Au-delà de l’aspect international qui ne surprendra personne, il faut reconnaître qu’il s’agit d’un univers très hiérarchisé avec des évolutions de carrière qui sont similaires à celles du secteur public national (grilles, grades, etc). L’aspect bureaucratique, souvent moqué, est bien réel. Mais une fois ces contingences intégrées, c’est une véritable mission de service public qui vous attend !
Le travail en équipe est la norme ; il faut constamment veiller à la coordination des multiples acteurs impliqués dans le droit des affaires sur la scène internationale pour faire avancer les projets.
J’ajoute que l’équilibre entre vie de famille et vie professionnelle est vraiment valorisé par les Nations Unies, ce qui permet de concilier les impératifs liés à la carrière (déplacements, déménagements) avec la vie personnelle.
Quel a été votre parcours avant ce poste ? Avez-vous été JEA/VNU dans une OI ?
Avocat de formation, j’ai débuté ma carrière comme volontaire international en administration (VIA) au sein de l’Ambassade de France au Vietnam, dans le secteur de la coopération juridique et du droit. À l’issue de cette expérience très enrichissante, j’ai exercé comme avocat durant deux années au sein d’un cabinet international à Ho Chi Minh Ville, capitale économique du Vietnam.
Je suis ensuite rentré en Europe car j’ai été sélectionné pour un poste de jeune expert associé (JEA) au secrétariat de la CNUDCI. Après 3 ans en tant que JEA, j’ai été recruté par l’organisation sur un poste de juriste, que j’occupe toujours.
Quels conseils donneriez-vous à des personnes souhaitant travailler en OI ?
Mon premier conseil est bien évidemment de postuler, sans hésiter et sans imaginer que la marche est trop haute ou que les candidats sont trop nombreux. Les Français ont beaucoup d’atouts, en particulier la maîtrise de la langue française dans un contexte où les Nations Unies se doivent de répondre aux enjeux propres aux pays francophones, notamment en Afrique.
Ceci dit, il faut bien se renseigner sur les spécificités du mode de recrutement en OI, qui est un peu déroutant pour les Français. Les ressources mises à disposition par la DFI sur son site Internet sont extrêmement précieuses car elles fournissent des informations pratiques et compréhensibles, à l’opposé du jargon onusien.
Un autre conseil est de ne pas vouloir à tout prix et trop tôt rentrer en OI : le monde est vaste et les expériences dans d’autres secteurs, privé ou public, sont importantes et peuvent nourrir utilement une candidature ultérieure.
Les fonctionnaires internationaux français présentent-ils des atouts/points faibles spécifiques d’après votre expérience ?
Au-delà de la langue, qui constitue très clairement un atout à condition de parler également anglais, les Français peuvent se prévaloir de l’excellence de l’enseignement supérieur disponible en France, dans les universités notamment, qui est très appréciée des recruteurs en OI.

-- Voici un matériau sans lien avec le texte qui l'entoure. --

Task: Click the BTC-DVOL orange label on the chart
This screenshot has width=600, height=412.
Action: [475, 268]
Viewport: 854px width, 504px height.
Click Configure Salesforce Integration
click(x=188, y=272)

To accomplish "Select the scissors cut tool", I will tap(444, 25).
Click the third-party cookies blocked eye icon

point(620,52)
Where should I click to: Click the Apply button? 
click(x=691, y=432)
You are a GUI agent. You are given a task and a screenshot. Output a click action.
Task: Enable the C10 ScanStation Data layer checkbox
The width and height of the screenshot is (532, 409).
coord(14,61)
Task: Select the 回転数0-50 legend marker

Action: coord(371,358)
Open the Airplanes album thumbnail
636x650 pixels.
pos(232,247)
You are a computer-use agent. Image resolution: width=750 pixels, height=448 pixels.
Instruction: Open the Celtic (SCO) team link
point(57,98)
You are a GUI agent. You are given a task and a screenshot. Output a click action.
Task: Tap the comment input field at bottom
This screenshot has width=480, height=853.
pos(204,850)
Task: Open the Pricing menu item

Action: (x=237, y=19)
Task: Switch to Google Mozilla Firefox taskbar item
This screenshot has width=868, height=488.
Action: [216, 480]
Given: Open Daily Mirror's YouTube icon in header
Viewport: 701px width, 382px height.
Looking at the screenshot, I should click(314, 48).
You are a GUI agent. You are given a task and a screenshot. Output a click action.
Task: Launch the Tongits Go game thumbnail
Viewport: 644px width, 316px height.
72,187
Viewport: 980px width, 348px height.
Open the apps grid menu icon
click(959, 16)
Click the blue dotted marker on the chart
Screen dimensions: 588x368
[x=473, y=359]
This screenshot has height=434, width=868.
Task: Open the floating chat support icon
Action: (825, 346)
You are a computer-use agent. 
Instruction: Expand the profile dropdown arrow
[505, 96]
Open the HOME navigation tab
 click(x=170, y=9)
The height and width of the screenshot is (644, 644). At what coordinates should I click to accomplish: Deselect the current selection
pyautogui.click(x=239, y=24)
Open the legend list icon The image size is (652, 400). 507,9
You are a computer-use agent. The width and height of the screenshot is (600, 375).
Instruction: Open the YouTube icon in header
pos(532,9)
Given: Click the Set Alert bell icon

L’engagement très fort de la France dans le jeu multilatéral est également un avantage car il fournit par ricochet une grande visibilité aux Français au sein de l’organisation.
Par ailleurs, dans le secteur juridique qui me concerne plus particulièrement, la connaissance du droit français et du droit européen, dynamiques et foisonnants, constituent un atout évident car ils constituent des ressources précieuses dans la construction du droit international ou des standards juridiques en matière de droit commercial international.
Les faiblesses éventuelles résident principalement dans la méconnaissance des mécanismes de fonctionnement et de recrutement des OI, qui sont inspirées du monde anglo-saxon et qui obéissent à des logiques différentes de nos standards (en particulier le fonctionnement des entretiens, qui se concentrent sur les expériences passées des candidats plutôt que sur leur vision du poste).
En outre, la représentation déjà importante des Français dans le personnel des Nations Unies peut conduire à écarter un/e candidat/e français/e pour des questions de représentativité du personnel.